China’s ties with its major trade partners – even its future role in the global trade system – are being tested by a row over a clause in its World Trade Organisation agreement – just as the 15th anniversary of its accession to the international body approaches.
Almost 17 years ago, after talks lasting six days and nights, China and the United States finalised a landmark deal on November 15, 1999, that laid the foundation for Beijing’s WTO entry on December 11, 2001.
The more than 900 pages of text included one clause stating that, in anti-dumping cases against Chinese exports, the investigator could use third-country pricing to assess whether China’s price was fair.
The clause stipulated that the provision would last for only 15 years after China’s entry to the WTO, according to Yang Guoping, a former commerce ministry official who took part in the talks.

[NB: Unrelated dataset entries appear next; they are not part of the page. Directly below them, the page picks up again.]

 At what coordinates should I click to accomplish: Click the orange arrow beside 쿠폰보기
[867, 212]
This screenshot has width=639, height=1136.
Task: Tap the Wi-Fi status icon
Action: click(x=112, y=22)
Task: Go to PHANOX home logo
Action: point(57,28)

The logic then was that China was not a market economy and prices were distorted, but it should become a true market economy within 15 years, Yang said.
Beijing insists that the clause should expire automatically, but Washington and Brussels are not satisfied with China’s slow progress in matters they consider necessary in order for it to be considered a market economy.
During this week’s sixth China-European Union High-level Economic and Trade Dialogue in Brussels, co-chaired by China’s Vice-Premier Ma Kai and European Commission Vice-President Jyrki Katainen, China once again requested that the EU “fully fulfil” its obligations under the so-called “Article 15 of the Protocol” on China’s accession to the WTO, known as a sunset clause, but again the request was ignored.
In fact, Beijing has lowered its own target over the issue, by giving up its request for the recognition of its market economy status from its trading partners.
Instead, China wanted only for its trading partners to stop using a third-party country in anti-dumping price assessments, said Lu Feng, an economics professor at Peking University.
China initially thought that the expiry of the clause would equate to the recognition of its market economy status.
“[Now] the government’s stance on the issue had changed radically,” Lu said.
Although products involved in anti-dumping cases have accounted for only a tiny share of China’s overall exports – which expanded after the nation joined the WTO – Beijing is trying hard to protect exporters from unexpected punitive duties in importing countries.
Beijing is one of the biggest winners from a global multilateral trade system centred on WTO. But the current global economic slowdown, alongside rising populism and protectionism have made cheap Chinese exports the crux of criticism for distorting market conditions and threatening local jobs.
That situation has made the issue of China’s market economy status more complicated and is behind tension between Beijing and its largest trade partner, the EU.
“It is now imperative for the EU’s trade defence instruments to be updated,” the European Commission said in a statement on Tuesday.
“The proposal will not grant market economy status to any country, but ensure that the EU’s Trade Defence Instruments are adapted to face the new challenges and legal and economic realities, while maintaining an equivalent level of protection.”
China’s Premier Li Keqiang said earlier this year that whether or not China was a market economy should be decided by its domestic situation.
As of 2011, 81 countries have given China market economy status, but these do not include the US, Japan or the EU, China’s largest trade partners.
Some Chinese economists lay the blame on the issue of market economy status having been politicised, while European Commission president Jean-Claude Juncker said in July that a decision on whether to grant market economy status to Beijing was related to China’s steel overcapacity, but that the bloc would abide by its international obligations.
Yang said China could file a suit with the WTO after December 11 if other members continued to use third-country standards in anti-dumping disputes.
India, the US and the EU launched most anti-dumping investigations related to China from 1995 up to the end of 2015.
“A market economy status has importance for China as it will significantly change how to handle anti-dumping disputes, but it also has symbolic significance,” said Zhao Xijun, a finance professor at Renmin University.
“It is not a gift. It will bring benefits for both trading sides.”